TEXT EXCERPT:
Sen. John McCain's "Oh!" face. Supposedly, the ladies love it...
Am I the only one who's found Sen. John McCain's denial of an improper relationship with Washington lobbyist Vicki Iseman to be as insincere as a late-night TV ad for a sex chat service? Right-wing radio, after skewering McCain for being untrustworthy now that he's the presumptive GOP nominee, has suddenly turned on a dime following the New York Times' expose on the 71-year-old Senator, his 40-something Sex in the City-esque urban cougar of a pal, and the favors he's reputedly done her clients. Conservative lip-flappers are calling the Times' piece a smear. They're ones to talk. It's a tactic the Rush Limbaughs and Sean Hannitys of the world are experts in.
Basically, I buy the Times piece, even though much of it is based on anonymous sources. There are two pics of Iseman floating around out there. In one, she has the hang-dog, droopy-eyed demeanor of a basset hound. In the other, however, she looks "right fit" as Sacha Baron Cohen's Ali G liked to say. Based on that second pic, and based on the theory that all men crave a little "strange" now and then, I believe the Times' line, even though Cindy McCain is a fairly well-preserved MILF herself. (Though, I'd guess from that crack-in-the-sidewalk smile of hers that she's had some work done.)
Do I think it's a big deal that a U.S. Senator might have scored with a Washington lobbyist? Come on, you know it happens all the time. As for helping out that lobbyist's clients, it ain't right, but put most men in that dilemma and they'd cave like a boat of matches in a tidal wave. That's why the French are superior to us on this issue. The French assume their leaders will have mistresses as well as wives. Otherwise, the Frogs'd figure something's wrong with the guy.
In any case, McCain's corruption eruptions are more serious than those of the bimbo persuasion.
Take the very fact that Congressman "Slick" Rick Renzi's the AZ co-chair of McCain's campaign. Everyone here in Sand Land knows Renzi's ethically-challenged, and today's indictment of Renzi and two business associates by the U.S. Attorney's office on numerous counts including "wire fraud, extortion and money laundering, and conspiracies to engage in these acts" is no surprise. Most with a political clue knew Renzi was the target of an ongoing corruption probe by the Feds. Last summer, Renzi announced he wouldn't run for Congress again, probably because he was aware something like this was coming.

EXTRACTED RECORDS:

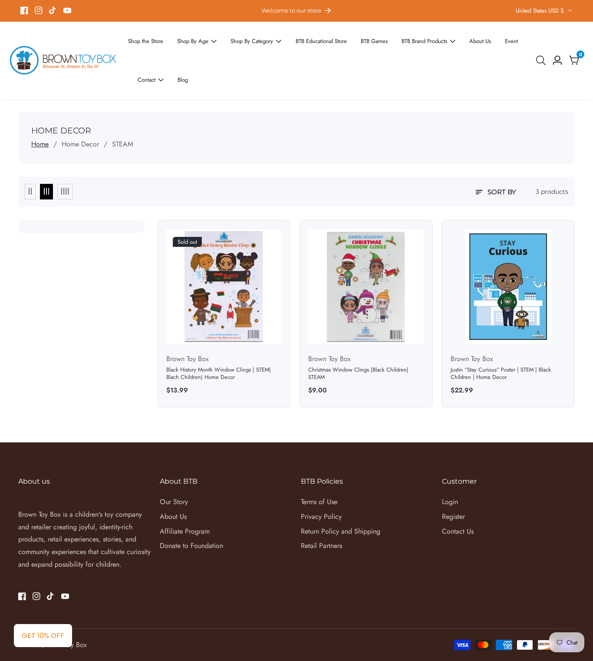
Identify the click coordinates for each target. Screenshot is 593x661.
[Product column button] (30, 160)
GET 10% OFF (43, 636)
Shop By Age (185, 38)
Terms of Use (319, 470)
==
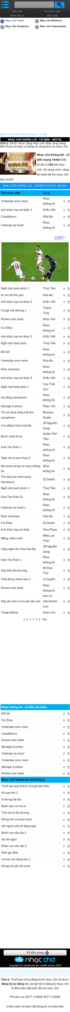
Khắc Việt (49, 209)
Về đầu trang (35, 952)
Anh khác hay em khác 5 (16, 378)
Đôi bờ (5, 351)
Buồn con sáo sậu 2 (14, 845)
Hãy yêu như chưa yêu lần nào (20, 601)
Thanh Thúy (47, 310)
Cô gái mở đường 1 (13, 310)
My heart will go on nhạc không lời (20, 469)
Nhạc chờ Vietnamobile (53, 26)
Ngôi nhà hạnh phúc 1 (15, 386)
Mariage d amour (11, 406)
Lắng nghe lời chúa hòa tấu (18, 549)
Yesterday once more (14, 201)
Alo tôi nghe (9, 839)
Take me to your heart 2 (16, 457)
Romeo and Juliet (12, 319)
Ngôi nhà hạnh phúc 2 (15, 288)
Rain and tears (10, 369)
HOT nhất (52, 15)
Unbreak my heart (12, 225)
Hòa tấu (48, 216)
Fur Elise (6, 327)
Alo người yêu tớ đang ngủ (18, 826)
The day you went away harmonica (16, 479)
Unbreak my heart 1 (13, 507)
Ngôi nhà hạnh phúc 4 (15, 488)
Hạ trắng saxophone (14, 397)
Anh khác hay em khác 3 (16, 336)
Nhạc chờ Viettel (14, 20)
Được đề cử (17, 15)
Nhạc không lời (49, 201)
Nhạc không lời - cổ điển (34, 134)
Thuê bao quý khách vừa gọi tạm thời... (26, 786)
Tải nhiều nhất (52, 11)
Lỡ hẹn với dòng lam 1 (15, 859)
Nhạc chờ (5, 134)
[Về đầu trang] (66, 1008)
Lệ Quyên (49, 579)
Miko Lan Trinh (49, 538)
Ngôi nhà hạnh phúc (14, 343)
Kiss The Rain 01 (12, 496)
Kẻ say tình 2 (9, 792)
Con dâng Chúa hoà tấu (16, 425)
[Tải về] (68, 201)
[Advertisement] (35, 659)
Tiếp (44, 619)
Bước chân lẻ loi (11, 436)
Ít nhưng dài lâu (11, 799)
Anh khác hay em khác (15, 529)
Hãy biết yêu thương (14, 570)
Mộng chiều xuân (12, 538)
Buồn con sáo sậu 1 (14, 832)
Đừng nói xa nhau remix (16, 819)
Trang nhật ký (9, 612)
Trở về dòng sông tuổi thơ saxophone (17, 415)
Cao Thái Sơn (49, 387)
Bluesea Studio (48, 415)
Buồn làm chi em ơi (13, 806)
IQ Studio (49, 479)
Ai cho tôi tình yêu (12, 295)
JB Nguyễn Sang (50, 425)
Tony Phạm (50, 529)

TASK BRIEF: In the commentary on Senator McCain, rewrite the part that opens with the words "In any case, McCain's" and closes with "this was coming.", replacing "Feds" with "federal investigators". You won't need the listing for this.

ANSWER FOR THIS EXERCISE:
In any case, McCain's corruption eruptions are more serious than those of the bimbo persuasion.
Take the very fact that Congressman "Slick" Rick Renzi's the AZ co-chair of McCain's campaign. Everyone here in Sand Land knows Renzi's ethically-challenged, and today's indictment of Renzi and two business associates by the U.S. Attorney's office on numerous counts including "wire fraud, extortion and money laundering, and conspiracies to engage in these acts" is no surprise. Most with a political clue knew Renzi was the target of an ongoing corruption probe by the federal investigators. Last summer, Renzi announced he wouldn't run for Congress again, probably because he was aware something like this was coming.